>> Begin

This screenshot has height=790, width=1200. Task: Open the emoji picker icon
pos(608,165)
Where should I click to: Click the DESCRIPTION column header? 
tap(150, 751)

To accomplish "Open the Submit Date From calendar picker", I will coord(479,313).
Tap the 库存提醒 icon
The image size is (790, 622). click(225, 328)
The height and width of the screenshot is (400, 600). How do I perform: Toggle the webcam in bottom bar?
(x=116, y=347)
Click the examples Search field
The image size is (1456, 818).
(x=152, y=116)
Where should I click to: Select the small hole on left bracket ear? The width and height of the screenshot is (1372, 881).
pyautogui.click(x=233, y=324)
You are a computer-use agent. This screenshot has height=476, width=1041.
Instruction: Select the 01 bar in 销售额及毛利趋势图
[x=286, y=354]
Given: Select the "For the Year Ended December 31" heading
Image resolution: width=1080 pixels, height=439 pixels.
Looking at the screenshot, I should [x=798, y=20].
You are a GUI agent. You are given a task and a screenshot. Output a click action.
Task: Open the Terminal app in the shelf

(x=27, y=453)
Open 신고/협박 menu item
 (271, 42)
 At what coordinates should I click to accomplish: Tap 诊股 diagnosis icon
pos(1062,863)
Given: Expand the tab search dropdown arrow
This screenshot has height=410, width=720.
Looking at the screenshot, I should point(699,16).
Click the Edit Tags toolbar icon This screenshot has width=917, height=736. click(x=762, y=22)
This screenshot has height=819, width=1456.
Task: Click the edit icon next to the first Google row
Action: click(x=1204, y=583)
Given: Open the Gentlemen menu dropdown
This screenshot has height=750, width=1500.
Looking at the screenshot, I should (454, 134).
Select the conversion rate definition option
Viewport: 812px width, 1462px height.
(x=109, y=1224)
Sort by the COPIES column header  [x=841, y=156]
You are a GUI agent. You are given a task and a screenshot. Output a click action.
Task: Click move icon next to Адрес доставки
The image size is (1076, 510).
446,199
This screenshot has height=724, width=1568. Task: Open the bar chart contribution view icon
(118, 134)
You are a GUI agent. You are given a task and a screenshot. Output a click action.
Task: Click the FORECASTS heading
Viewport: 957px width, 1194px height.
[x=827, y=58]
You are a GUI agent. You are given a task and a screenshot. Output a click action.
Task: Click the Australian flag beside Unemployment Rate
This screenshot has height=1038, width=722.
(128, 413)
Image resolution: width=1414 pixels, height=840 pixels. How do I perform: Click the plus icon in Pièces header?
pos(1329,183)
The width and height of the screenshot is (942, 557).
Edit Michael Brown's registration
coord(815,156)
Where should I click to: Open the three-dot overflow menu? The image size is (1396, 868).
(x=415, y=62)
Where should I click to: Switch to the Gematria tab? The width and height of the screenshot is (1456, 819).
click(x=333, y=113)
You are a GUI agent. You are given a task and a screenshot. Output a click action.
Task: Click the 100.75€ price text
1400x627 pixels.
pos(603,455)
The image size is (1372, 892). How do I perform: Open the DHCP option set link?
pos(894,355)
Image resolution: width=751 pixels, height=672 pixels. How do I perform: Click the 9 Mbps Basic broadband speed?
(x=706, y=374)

>> End

WORK TO DO:
Turn every line of the records above into a numbered list, skipping any blank lines.

RESPONSE FOR THIS EXERCISE:
1. This screenshot has height=790, width=1200. Task: Open the emoji picker icon
2. pos(608,165)
3. Where should I click to: Click the DESCRIPTION column header? 
4. tap(150, 751)
5. To accomplish "Open the Submit Date From calendar picker", I will coord(479,313).
6. Tap the 库存提醒 icon
7. The image size is (790, 622). click(225, 328)
8. The height and width of the screenshot is (400, 600). How do I perform: Toggle the webcam in bottom bar?
9. (x=116, y=347)
10. Click the examples Search field
11. The image size is (1456, 818).
12. (x=152, y=116)
13. Where should I click to: Select the small hole on left bracket ear? The width and height of the screenshot is (1372, 881).
14. pyautogui.click(x=233, y=324)
15. You are a computer-use agent. This screenshot has height=476, width=1041.
16. Instruction: Select the 01 bar in 销售额及毛利趋势图
17. [x=286, y=354]
18. Given: Select the "For the Year Ended December 31" heading
19. Image resolution: width=1080 pixels, height=439 pixels.
20. Looking at the screenshot, I should [x=798, y=20].
21. You are a GUI agent. You are given a task and a screenshot. Output a click action.
22. Task: Open the Terminal app in the shelf
23. (x=27, y=453)
24. Open 신고/협박 menu item
25.  (271, 42)
26.  At what coordinates should I click to accomplish: Tap 诊股 diagnosis icon
27. pos(1062,863)
28. Given: Expand the tab search dropdown arrow
29. This screenshot has height=410, width=720.
30. Looking at the screenshot, I should point(699,16).
31. Click the Edit Tags toolbar icon This screenshot has width=917, height=736. click(x=762, y=22)
32. This screenshot has height=819, width=1456.
33. Task: Click the edit icon next to the first Google row
34. Action: click(x=1204, y=583)
35. Given: Open the Gentlemen menu dropdown
36. This screenshot has height=750, width=1500.
37. Looking at the screenshot, I should (454, 134).
38. Select the conversion rate definition option
39. Viewport: 812px width, 1462px height.
40. (x=109, y=1224)
41. Sort by the COPIES column header  [x=841, y=156]
42. You are a GUI agent. You are given a task and a screenshot. Output a click action.
43. Task: Click move icon next to Адрес доставки
44. The image size is (1076, 510).
45. 446,199
46. This screenshot has height=724, width=1568. Task: Open the bar chart contribution view icon
47. (118, 134)
48. You are a GUI agent. You are given a task and a screenshot. Output a click action.
49. Task: Click the FORECASTS heading
50. Viewport: 957px width, 1194px height.
51. [x=827, y=58]
52. You are a GUI agent. You are given a task and a screenshot. Output a click action.
53. Task: Click the Australian flag beside Unemployment Rate
54. This screenshot has height=1038, width=722.
55. (128, 413)
56. Image resolution: width=1414 pixels, height=840 pixels. How do I perform: Click the plus icon in Pièces header?
57. pos(1329,183)
58. The width and height of the screenshot is (942, 557).
59. Edit Michael Brown's registration
60. coord(815,156)
61. Where should I click to: Open the three-dot overflow menu? The image size is (1396, 868).
62. (x=415, y=62)
63. Where should I click to: Switch to the Gematria tab? The width and height of the screenshot is (1456, 819).
64. click(x=333, y=113)
65. You are a GUI agent. You are given a task and a screenshot. Output a click action.
66. Task: Click the 100.75€ price text
67. 1400x627 pixels.
68. pos(603,455)
69. The image size is (1372, 892). How do I perform: Open the DHCP option set link?
70. pos(894,355)
71. Image resolution: width=751 pixels, height=672 pixels. How do I perform: Click the 9 Mbps Basic broadband speed?
72. (x=706, y=374)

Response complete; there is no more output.